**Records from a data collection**
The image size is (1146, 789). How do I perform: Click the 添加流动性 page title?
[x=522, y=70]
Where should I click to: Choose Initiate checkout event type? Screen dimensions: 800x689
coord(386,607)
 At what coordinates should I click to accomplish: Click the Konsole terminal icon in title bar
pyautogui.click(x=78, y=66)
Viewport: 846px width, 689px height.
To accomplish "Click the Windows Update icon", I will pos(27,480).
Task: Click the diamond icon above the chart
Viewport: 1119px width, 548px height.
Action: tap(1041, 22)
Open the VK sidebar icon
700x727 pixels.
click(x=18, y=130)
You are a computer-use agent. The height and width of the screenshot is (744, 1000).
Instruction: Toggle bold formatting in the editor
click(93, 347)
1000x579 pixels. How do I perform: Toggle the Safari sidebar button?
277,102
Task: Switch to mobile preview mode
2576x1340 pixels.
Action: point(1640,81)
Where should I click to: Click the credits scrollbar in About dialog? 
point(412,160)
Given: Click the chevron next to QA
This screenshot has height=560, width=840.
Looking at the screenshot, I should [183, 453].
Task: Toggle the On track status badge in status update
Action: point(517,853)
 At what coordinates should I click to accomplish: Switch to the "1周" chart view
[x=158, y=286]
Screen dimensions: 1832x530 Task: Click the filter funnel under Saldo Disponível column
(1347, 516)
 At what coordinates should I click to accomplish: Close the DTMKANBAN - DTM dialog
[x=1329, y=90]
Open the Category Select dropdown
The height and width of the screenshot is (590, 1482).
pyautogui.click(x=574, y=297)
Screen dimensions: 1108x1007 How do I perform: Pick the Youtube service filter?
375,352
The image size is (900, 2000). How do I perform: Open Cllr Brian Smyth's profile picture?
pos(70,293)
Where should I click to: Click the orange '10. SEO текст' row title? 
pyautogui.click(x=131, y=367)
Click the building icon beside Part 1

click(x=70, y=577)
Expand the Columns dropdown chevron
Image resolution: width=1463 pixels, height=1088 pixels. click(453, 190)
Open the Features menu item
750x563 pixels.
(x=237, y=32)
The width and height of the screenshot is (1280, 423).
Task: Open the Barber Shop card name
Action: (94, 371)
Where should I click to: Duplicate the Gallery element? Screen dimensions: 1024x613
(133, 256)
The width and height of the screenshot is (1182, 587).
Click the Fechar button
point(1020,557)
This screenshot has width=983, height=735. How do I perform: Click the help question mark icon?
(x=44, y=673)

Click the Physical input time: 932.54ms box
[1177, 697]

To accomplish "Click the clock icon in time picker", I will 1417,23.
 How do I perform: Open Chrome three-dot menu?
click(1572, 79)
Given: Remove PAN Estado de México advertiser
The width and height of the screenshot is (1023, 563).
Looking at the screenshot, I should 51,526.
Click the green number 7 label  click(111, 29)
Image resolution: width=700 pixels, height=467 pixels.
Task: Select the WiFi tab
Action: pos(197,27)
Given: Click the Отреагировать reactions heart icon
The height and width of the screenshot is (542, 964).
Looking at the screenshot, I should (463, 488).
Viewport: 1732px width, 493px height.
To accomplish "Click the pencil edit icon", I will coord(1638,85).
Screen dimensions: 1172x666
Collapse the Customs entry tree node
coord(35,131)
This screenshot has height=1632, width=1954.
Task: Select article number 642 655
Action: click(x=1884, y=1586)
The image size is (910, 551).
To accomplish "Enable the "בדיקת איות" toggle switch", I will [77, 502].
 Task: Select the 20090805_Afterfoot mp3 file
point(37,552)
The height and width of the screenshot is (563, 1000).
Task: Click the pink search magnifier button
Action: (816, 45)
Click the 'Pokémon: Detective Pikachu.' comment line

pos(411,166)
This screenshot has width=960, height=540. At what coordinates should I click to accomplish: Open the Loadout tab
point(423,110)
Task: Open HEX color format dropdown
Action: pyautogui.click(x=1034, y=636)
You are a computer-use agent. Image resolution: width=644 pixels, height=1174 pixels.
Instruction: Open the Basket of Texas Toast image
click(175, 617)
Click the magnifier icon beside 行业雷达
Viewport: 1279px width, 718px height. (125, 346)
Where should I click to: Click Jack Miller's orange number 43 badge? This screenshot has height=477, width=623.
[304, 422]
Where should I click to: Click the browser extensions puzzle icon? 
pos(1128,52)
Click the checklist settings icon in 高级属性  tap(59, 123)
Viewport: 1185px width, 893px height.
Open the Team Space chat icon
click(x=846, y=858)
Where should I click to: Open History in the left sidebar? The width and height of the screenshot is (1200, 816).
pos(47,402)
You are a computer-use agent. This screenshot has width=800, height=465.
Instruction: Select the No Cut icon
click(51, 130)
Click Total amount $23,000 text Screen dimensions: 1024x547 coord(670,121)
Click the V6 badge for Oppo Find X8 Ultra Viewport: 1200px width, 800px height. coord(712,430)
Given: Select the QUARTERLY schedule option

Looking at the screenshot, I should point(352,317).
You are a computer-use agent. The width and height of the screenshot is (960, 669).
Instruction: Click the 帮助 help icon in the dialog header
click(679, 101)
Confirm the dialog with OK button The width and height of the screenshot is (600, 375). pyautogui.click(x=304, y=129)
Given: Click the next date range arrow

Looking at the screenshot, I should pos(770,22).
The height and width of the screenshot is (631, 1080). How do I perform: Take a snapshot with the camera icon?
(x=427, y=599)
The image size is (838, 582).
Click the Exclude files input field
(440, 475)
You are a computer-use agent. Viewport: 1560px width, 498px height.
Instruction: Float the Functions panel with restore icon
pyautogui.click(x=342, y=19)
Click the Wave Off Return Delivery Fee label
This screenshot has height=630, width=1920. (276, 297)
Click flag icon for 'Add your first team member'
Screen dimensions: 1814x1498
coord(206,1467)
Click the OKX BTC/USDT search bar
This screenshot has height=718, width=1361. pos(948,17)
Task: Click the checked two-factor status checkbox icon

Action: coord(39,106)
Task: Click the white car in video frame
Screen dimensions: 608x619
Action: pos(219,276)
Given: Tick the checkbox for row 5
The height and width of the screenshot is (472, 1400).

**TRY IT**
Please retype, with no changes, the lines that run from the first line of the entries to the line with "Task: Click the diamond icon above the chart", both ends included.

**WRITTEN REPLY**
The image size is (1146, 789). How do I perform: Click the 添加流动性 page title?
[x=522, y=70]
Where should I click to: Choose Initiate checkout event type? Screen dimensions: 800x689
coord(386,607)
 At what coordinates should I click to accomplish: Click the Konsole terminal icon in title bar
pyautogui.click(x=78, y=66)
Viewport: 846px width, 689px height.
To accomplish "Click the Windows Update icon", I will pos(27,480).
Task: Click the diamond icon above the chart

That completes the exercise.